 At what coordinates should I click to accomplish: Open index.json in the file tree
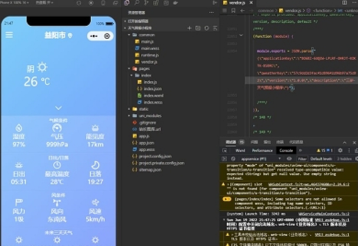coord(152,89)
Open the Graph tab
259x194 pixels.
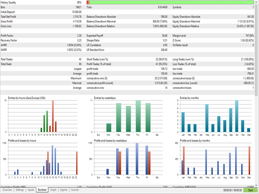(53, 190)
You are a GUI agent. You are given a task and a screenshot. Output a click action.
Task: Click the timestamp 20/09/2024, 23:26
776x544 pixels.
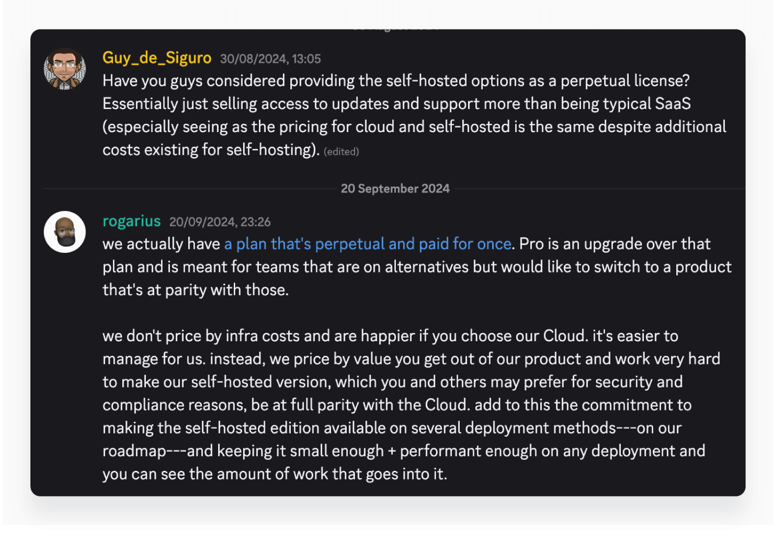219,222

•••

Give back the material above exactly, but without its images.

 At what coordinates should I click to accomplish: Open index.json in the file tree
coord(152,89)
Open the Graph tab
259x194 pixels.
(53, 190)
You are a GUI agent. You are given a task and a screenshot. Output a click action.
Task: Click the timestamp 20/09/2024, 23:26
776x544 pixels.
219,222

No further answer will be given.